Data supplied>
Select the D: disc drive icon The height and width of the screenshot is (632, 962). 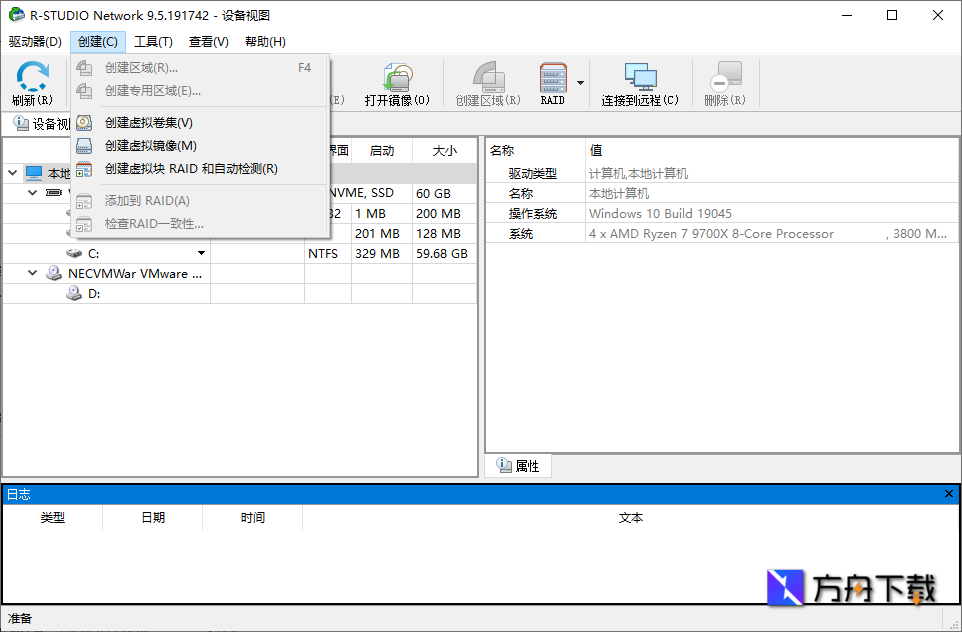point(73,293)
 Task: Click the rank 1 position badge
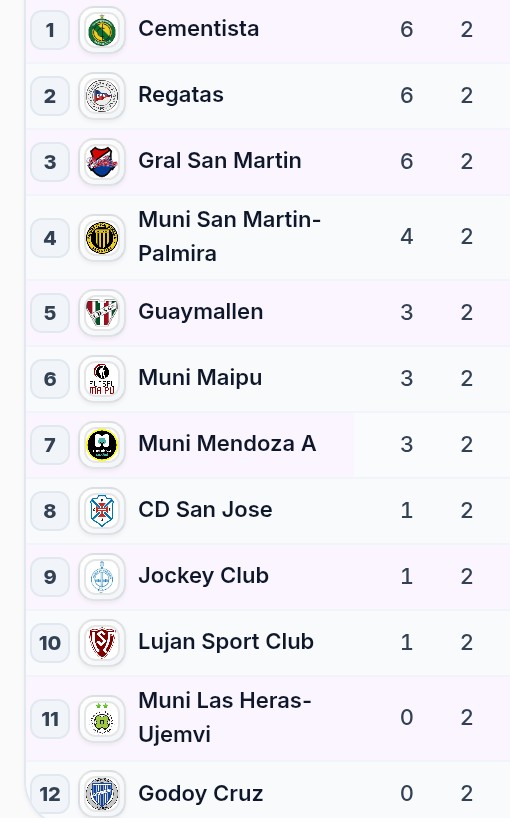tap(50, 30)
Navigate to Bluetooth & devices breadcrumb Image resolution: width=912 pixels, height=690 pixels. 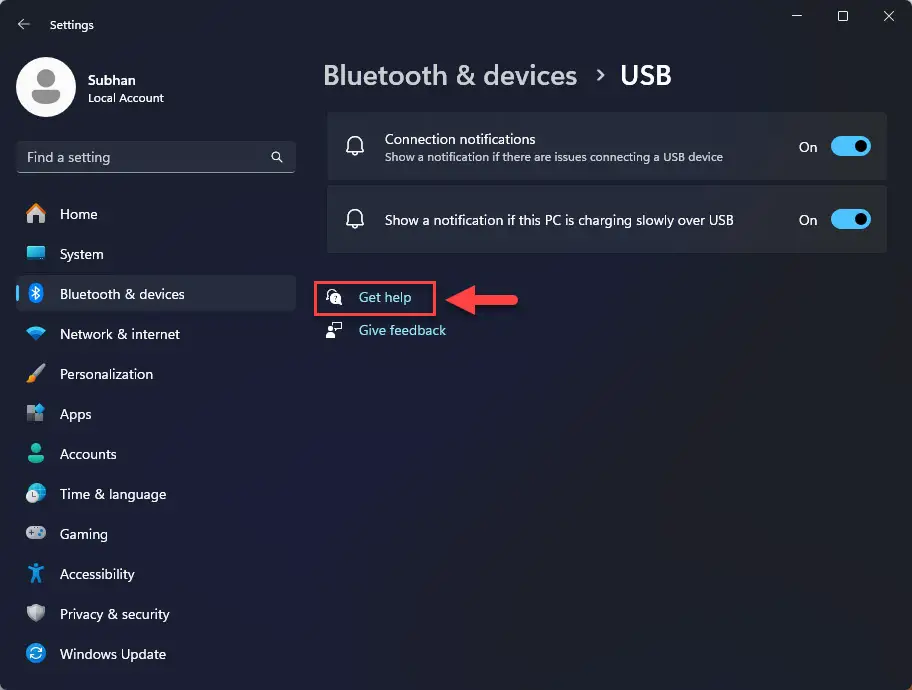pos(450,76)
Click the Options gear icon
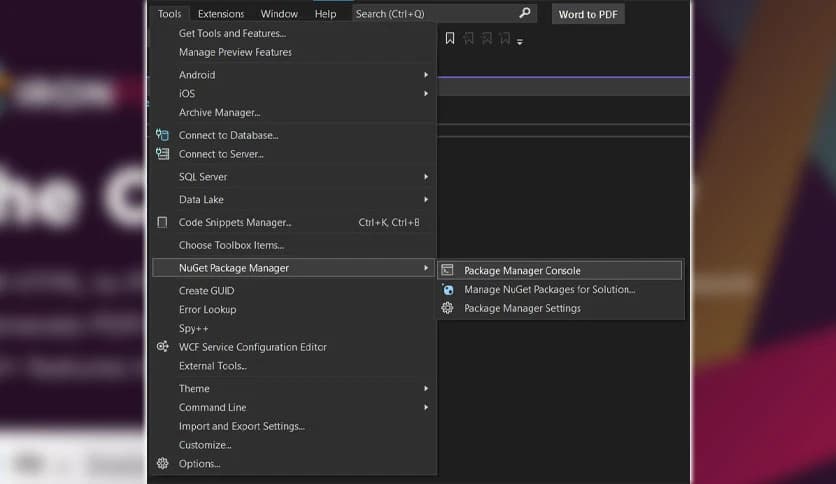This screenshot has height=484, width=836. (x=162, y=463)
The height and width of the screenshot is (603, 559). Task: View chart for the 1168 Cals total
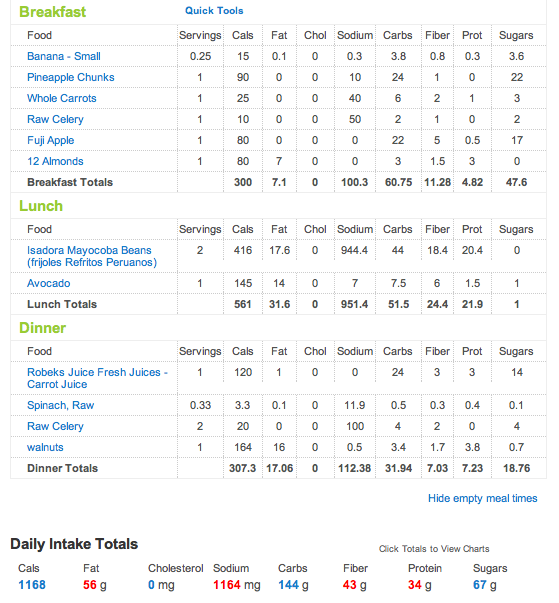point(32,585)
* * *
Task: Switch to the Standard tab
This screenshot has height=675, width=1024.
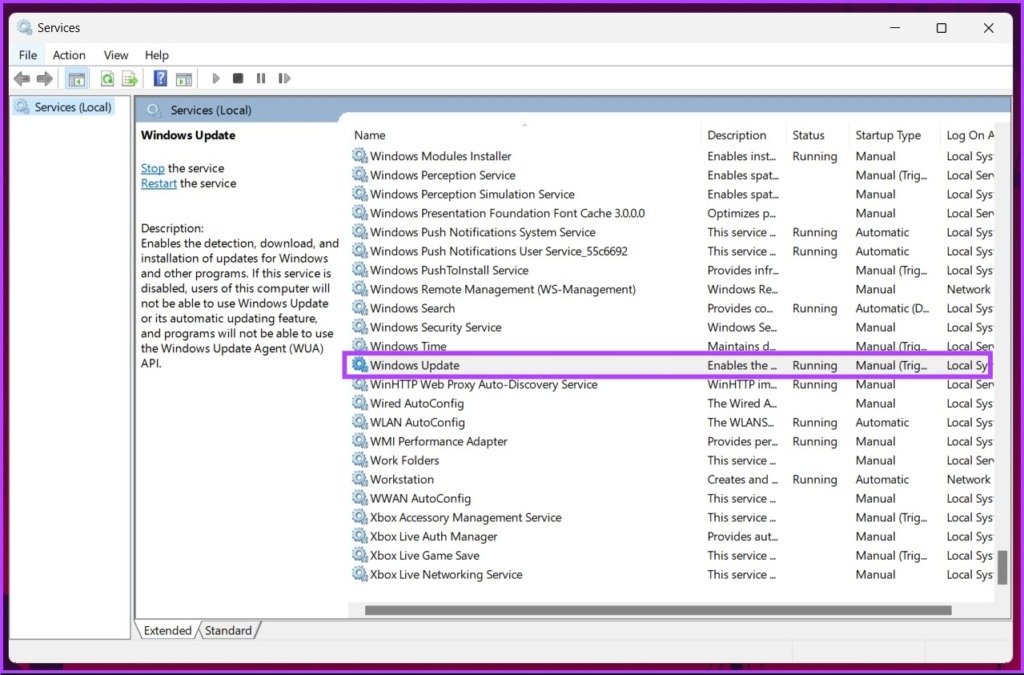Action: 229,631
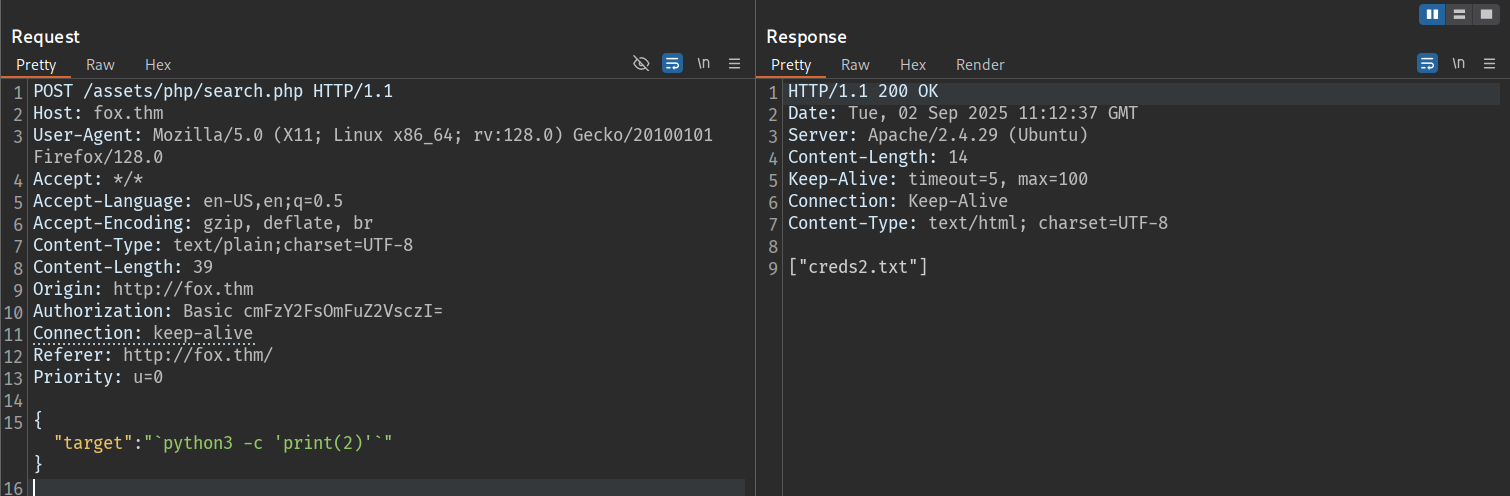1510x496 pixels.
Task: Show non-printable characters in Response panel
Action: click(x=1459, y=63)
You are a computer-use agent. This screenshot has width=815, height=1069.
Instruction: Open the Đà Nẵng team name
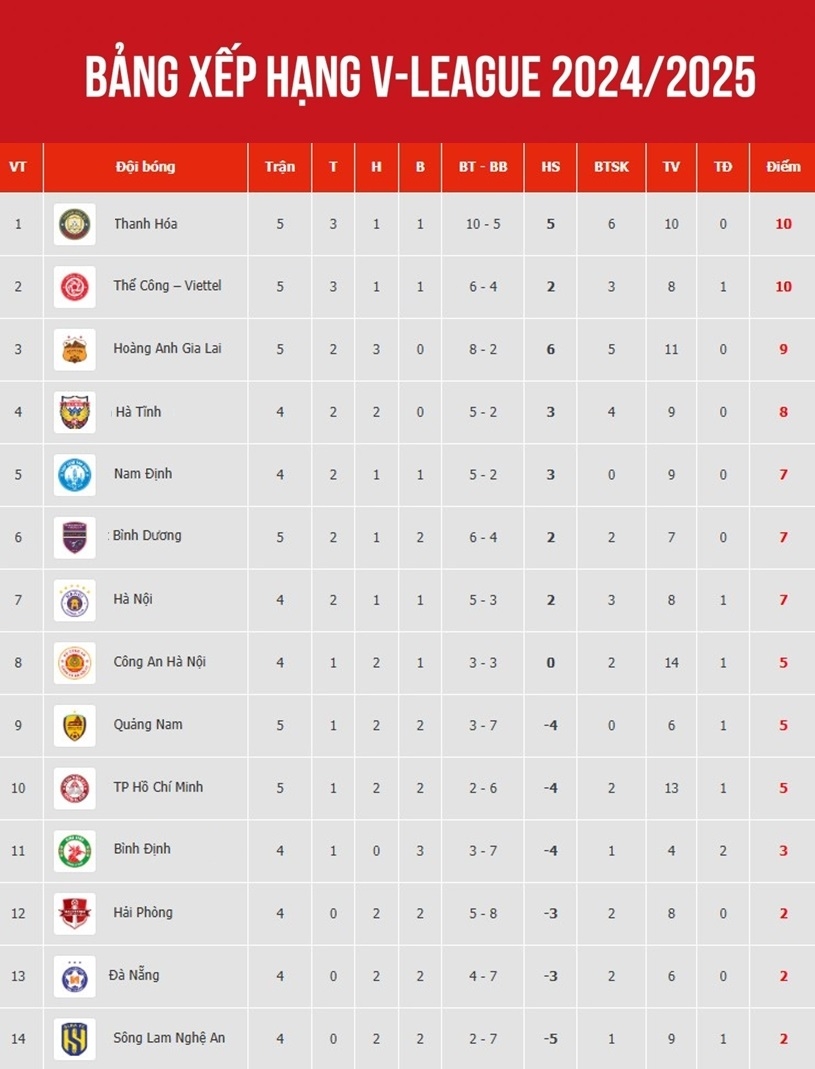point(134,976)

Required work> Give everything in the material from the line containing "Click the Options gear icon" down to the line containing "point(32,585)" as a numbered list, skipping blank lines. Leave out the pictures.

Solution to the exercise>
1. Click the Options gear icon
2. This screenshot has height=484, width=836. (x=162, y=463)
3. The height and width of the screenshot is (603, 559). Task: View chart for the 1168 Cals total
4. point(32,585)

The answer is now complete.